According to emails obtained through a public records request, city leadership had been made aware about worries over the overlap between the CARE and co-response teams for months.

At a Monday hearing in front of the Cambridge City Council, Speakman acknowledged the tense relationship between CPD and CSD. The co-response team sometimes responded to the same calls as the CARE team, she said, and 911 dispatchers were often reluctant to assign calls to the CARE team.

Speakman said that dispatchers were often “habitually sending” CPD to calls that fall under the CARE team’s purview.

“And so creating a new habit was something that we wanted to work on,” Speakman said.

The CARE team has been dispatched to an average of just 45 percent of eligible calls for much of the time since its launch, Speakman told councilors.

In an interview, Speakman cited this friction as both an “inevitable” part of CSD’s mission and a factor in her departure.

“Our mission is meant to create tension and create a sense of disruption, and so if we’re doing it right, we’re really disrupting the status quo,” she said. “We’re going to cause tension. We’re going to create tension. We’re going to find ourselves in the midst of a lot of tension.”

But “there’s a point at which it’s not sustainable,” Speakman added.
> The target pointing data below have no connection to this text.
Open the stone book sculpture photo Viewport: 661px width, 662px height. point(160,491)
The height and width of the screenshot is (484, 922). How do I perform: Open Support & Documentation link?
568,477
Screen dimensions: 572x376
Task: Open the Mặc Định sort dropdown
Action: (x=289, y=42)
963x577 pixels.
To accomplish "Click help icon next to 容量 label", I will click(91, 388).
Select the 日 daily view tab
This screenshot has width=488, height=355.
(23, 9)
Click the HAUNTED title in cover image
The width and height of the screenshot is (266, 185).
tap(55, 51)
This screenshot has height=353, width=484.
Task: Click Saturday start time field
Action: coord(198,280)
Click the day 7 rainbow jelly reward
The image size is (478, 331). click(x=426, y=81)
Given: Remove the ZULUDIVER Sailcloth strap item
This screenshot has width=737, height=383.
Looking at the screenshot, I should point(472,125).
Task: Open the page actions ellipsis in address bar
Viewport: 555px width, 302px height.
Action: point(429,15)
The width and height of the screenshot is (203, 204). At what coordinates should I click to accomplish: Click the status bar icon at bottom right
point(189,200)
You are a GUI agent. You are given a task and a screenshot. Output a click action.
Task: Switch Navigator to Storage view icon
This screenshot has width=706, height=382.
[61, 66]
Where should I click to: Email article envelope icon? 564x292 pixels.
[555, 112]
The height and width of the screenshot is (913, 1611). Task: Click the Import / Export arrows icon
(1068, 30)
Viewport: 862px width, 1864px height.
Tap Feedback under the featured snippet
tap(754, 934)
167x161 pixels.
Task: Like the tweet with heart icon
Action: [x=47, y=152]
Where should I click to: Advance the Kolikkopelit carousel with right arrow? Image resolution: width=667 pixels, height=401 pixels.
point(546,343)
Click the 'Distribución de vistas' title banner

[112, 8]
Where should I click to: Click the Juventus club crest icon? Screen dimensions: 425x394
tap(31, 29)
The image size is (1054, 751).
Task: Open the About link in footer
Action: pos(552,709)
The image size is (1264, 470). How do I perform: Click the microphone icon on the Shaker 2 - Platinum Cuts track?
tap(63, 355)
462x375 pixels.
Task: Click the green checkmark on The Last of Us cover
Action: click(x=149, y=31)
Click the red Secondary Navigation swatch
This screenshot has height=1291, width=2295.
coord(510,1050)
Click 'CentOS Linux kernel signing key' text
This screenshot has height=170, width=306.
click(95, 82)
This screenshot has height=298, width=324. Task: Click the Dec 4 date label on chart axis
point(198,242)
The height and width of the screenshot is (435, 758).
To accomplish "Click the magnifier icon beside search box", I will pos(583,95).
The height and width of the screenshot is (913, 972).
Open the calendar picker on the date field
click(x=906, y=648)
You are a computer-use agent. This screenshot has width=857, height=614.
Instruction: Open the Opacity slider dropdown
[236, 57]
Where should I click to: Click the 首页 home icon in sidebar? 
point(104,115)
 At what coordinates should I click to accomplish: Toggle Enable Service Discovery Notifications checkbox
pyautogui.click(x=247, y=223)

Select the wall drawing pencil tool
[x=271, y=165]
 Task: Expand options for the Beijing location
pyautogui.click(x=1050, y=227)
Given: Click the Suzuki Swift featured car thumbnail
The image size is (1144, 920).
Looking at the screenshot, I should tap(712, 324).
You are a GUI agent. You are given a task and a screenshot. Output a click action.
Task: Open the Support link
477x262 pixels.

Speakman, who entered City Hall in 2014 as a coordinator for Cambridge’s domestic violence prevention effort, played a crucial role in CSD’s establishment and growth.

The CARE team responded to more than 200 calls within the first six months of its launch, nearly all of which were resolved without the police being called, according to a department report published last week.

“I am just leaving with a sense of pride that the disruption we’ve caused has resulted in the existence of a team that is going out every day and changing people’s lives for the better,” Speakman said.

Speakman’s departure was first announced in an April 17 email to city staff by City Manager Yi-An Huang ’05.

“She has done an incredible job setting vision, building a team, and establishing partnerships,” Huang wrote. “We are a stronger public safety team because of her work.”